Something over 10 years ago, I ordered DSL from them. It was my only high
speed option at that time. Actually, to be fair, it was I think at that time
Ameritech, which subsequently fairly quickly got sucked into SBC, which is
what AT&T really is, now. (SBC bought the "shell" of AT&T some years back,
that included perhaps principally the name and branding. All of the old AT&T
"substance" had long since been hollowed out.)

Placing the order took less than 10 minutes. The call was answered, by a live
customer service rep, within a minute.

Accomplishing the installation took three half-day appointments (they wouldn't
provide a narrower window). They simply blew off the first two.

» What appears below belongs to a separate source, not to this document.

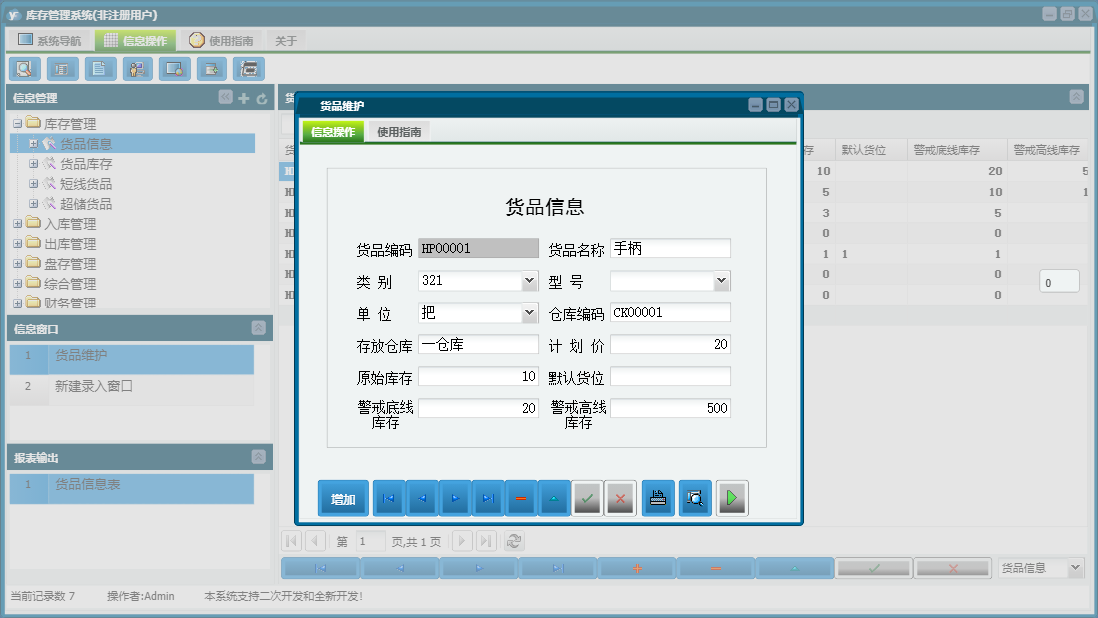Confirm edits with the green checkmark icon

click(588, 497)
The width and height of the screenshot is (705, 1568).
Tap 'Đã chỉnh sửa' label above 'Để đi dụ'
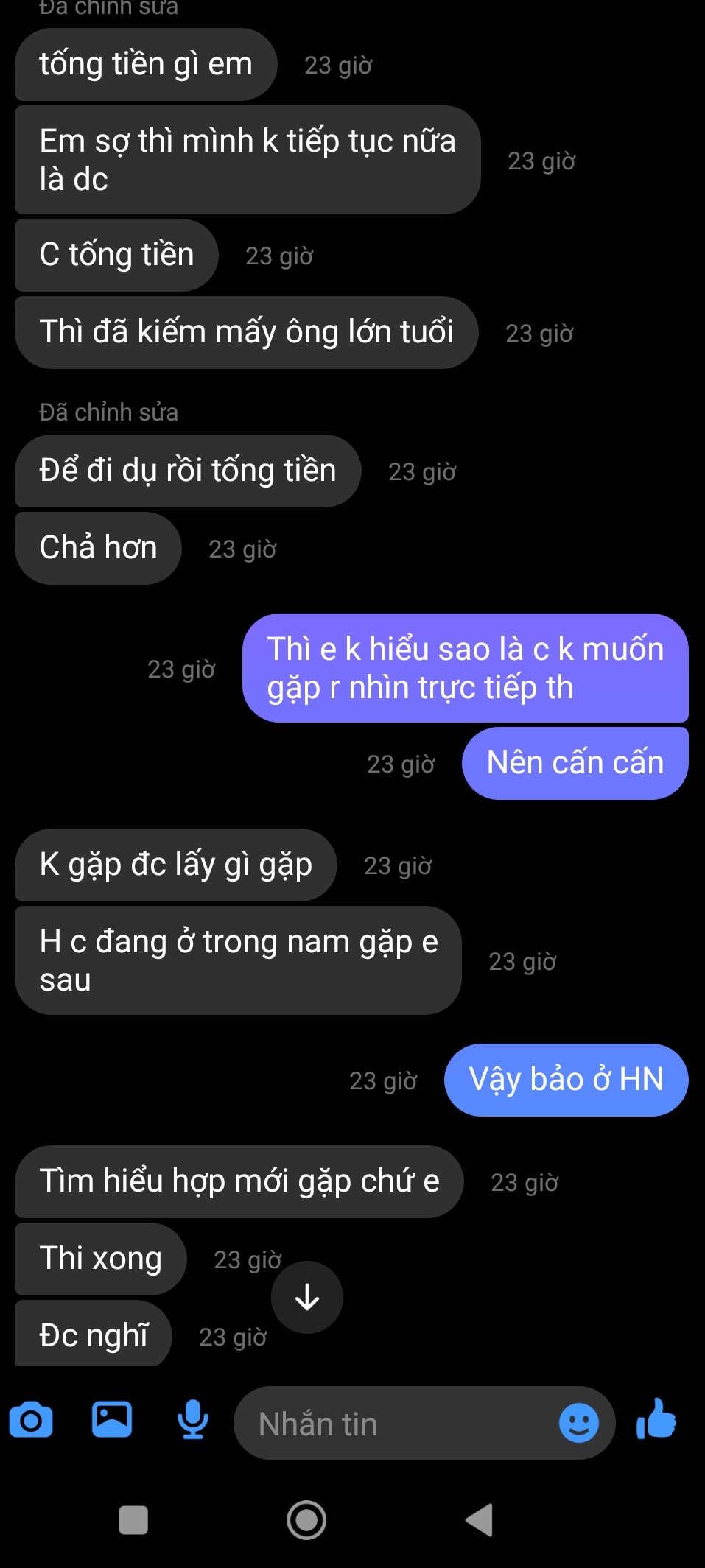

The third appointment resulted in bare connections hanging on the side of my
building. The third party contractor they sent reused some old, old wires
someone had left hanging there and didn't even bother to wrap the splices.

(Fortunately, my downstairs neighbor was friends with a real, honest to
goodness union lineman for the voice side of their operations, who was over
visiting subsequently and cleaned things up a bit as a personal favor to my
neighbor.)

Their network was for shit. tracert would show requesting bouncing through
sometimes over a dozen of their servers before even making it out onto the
wider Net. And it got to the point of going down at least once a week.

One time, I spent a half hour or so on the phone just talking with and calming
down one of their contracted "service" reps, who was so frustrated that she
was quitting her job the following week and going back to Maine. She was nice,
and straightforward, and with a good sense of humor, so I didn't mind taking
the time.

She told me that, in her contract position, all she could do was file a
ticket. She couldn't even examine the status of an already-filed ticket. Even
for them, the subsequent repair process was a black box.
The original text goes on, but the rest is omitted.